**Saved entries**

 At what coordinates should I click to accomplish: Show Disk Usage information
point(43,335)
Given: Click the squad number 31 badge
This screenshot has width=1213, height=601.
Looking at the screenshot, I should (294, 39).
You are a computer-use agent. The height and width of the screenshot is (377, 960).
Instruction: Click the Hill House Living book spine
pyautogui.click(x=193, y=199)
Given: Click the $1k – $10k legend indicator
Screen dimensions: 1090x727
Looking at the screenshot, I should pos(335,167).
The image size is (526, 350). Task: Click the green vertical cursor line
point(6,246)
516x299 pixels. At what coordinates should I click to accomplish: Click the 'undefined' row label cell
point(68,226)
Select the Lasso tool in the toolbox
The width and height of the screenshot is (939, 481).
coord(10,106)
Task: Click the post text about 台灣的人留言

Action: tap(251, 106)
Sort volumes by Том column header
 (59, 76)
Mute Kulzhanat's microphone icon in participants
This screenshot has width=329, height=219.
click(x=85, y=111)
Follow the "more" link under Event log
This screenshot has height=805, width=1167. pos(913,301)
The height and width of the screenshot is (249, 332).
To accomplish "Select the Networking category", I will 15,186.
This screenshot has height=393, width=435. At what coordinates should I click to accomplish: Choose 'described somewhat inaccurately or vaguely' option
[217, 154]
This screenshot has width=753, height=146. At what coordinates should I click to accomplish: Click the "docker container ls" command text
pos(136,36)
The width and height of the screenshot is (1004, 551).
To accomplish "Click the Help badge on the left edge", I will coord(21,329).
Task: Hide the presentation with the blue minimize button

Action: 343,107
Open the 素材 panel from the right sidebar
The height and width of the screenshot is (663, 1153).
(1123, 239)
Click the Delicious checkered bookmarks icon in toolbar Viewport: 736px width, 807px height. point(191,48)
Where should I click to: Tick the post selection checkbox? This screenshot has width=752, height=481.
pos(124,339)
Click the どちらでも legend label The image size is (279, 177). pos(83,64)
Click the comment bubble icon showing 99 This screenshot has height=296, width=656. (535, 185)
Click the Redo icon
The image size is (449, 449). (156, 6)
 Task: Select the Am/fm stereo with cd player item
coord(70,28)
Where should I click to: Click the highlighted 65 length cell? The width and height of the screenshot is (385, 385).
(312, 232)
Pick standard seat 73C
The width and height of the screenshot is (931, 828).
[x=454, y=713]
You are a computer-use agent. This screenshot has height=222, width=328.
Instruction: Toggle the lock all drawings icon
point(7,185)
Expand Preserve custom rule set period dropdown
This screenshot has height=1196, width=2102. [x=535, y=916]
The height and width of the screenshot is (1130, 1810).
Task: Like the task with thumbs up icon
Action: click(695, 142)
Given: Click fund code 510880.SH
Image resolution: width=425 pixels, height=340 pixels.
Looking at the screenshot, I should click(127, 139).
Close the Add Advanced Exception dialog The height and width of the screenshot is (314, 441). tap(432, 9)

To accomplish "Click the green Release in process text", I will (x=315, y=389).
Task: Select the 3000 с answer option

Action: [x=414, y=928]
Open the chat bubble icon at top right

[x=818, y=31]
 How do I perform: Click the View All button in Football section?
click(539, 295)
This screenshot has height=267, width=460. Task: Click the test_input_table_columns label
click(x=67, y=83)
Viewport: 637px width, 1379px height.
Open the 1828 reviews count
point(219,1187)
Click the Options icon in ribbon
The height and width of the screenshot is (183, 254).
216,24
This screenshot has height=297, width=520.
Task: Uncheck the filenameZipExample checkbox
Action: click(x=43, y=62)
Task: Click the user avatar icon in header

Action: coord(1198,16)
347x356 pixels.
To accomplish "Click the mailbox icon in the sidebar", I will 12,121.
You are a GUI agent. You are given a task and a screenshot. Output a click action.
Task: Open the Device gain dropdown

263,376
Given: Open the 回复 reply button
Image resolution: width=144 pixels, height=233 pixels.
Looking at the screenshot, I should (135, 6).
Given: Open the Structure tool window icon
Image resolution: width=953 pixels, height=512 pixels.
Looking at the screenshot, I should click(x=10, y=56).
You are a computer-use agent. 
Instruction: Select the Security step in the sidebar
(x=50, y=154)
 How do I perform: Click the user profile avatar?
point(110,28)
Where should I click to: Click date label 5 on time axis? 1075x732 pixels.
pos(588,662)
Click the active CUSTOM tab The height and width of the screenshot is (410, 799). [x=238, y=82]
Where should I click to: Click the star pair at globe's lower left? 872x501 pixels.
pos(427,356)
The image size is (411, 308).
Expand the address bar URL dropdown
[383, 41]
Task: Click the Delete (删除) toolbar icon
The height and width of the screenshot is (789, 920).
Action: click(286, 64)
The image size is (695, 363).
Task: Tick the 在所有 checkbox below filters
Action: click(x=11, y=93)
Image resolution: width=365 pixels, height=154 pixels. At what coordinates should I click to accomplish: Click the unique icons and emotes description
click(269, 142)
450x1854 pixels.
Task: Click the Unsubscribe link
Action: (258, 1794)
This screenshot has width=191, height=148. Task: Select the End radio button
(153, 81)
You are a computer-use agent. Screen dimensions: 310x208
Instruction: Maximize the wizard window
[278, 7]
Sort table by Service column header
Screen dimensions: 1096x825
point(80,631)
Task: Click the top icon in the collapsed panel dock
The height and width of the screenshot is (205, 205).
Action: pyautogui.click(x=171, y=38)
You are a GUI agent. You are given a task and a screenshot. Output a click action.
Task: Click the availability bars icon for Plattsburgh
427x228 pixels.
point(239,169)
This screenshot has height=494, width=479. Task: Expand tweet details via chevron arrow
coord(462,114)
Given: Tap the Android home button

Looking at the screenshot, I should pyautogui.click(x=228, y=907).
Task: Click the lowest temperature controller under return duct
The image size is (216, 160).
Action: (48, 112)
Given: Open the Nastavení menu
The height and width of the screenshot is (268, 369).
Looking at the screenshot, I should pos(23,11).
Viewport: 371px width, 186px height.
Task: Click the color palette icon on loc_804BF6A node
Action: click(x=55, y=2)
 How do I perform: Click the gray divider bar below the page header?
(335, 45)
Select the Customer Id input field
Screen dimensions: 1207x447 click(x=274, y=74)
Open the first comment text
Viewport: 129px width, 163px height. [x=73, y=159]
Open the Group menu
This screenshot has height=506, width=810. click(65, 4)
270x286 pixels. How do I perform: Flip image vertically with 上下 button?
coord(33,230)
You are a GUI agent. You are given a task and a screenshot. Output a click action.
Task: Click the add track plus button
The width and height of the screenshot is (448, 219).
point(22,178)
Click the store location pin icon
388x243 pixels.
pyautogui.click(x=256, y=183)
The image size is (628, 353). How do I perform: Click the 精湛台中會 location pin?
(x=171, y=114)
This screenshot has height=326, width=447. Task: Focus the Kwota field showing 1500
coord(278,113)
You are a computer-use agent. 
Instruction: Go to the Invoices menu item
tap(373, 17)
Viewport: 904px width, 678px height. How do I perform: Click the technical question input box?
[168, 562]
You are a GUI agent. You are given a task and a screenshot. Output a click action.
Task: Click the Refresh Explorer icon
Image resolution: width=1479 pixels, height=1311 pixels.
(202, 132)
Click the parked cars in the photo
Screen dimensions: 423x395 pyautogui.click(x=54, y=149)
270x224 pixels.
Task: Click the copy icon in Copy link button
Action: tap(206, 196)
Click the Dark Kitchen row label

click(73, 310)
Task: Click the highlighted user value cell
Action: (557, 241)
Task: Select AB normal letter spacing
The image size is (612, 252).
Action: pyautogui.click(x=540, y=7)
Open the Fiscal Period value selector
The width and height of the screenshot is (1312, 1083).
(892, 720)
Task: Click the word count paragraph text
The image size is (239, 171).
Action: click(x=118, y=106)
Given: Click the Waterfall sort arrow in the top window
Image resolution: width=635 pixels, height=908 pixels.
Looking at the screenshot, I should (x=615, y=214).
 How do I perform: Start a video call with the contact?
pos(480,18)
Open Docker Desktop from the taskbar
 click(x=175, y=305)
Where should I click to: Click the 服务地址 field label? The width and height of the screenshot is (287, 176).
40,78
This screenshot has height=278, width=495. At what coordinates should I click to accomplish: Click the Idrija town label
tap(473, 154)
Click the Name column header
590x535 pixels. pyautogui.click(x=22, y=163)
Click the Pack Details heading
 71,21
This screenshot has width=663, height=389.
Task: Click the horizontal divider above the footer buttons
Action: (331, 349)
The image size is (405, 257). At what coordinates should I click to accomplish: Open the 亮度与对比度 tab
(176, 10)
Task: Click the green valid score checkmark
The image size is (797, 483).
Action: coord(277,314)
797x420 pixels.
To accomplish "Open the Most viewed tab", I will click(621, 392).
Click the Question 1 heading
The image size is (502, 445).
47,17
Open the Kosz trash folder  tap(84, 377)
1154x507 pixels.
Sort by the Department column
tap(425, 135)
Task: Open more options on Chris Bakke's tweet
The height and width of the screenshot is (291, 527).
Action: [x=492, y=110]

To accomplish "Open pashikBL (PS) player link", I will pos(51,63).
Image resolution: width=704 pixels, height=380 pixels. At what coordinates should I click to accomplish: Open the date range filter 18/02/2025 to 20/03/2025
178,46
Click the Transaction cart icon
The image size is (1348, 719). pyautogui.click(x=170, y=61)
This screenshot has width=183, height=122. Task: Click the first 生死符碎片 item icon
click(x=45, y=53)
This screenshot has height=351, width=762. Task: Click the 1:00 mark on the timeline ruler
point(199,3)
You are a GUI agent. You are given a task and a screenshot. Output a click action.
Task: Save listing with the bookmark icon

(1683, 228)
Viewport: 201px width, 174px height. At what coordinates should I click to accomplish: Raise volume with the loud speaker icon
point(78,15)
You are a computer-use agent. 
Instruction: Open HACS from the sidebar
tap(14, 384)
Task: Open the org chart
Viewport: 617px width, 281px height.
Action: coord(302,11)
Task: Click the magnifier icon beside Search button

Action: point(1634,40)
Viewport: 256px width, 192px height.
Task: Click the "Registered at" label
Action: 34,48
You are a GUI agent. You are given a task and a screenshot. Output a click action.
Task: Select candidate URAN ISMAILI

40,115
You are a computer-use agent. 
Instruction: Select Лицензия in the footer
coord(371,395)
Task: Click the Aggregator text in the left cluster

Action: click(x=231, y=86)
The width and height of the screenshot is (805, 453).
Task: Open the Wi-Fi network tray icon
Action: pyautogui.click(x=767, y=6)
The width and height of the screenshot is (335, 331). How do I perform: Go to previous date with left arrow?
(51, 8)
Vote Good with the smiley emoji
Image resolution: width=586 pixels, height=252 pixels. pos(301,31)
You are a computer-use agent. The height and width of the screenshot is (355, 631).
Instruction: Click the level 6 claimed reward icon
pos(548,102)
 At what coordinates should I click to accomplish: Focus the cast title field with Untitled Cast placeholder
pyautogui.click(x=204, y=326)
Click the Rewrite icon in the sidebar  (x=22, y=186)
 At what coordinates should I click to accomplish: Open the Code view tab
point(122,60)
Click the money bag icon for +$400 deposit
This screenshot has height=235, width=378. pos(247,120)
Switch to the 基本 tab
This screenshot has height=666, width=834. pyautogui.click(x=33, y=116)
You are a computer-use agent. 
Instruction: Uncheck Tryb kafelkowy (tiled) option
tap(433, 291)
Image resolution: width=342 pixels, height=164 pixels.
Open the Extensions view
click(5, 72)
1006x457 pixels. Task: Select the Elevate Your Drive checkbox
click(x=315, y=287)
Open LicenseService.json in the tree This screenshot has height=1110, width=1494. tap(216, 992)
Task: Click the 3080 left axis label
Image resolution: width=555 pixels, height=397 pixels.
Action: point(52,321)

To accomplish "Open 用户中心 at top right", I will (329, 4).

**The problem**
All lines from the top of the data through the line containing "is (377, 960)." need to be retyped exactly, and nothing more.

**Task solution**
 At what coordinates should I click to accomplish: Show Disk Usage information
point(43,335)
Given: Click the squad number 31 badge
This screenshot has width=1213, height=601.
Looking at the screenshot, I should (294, 39).
You are a computer-use agent. The height and width of the screenshot is (377, 960).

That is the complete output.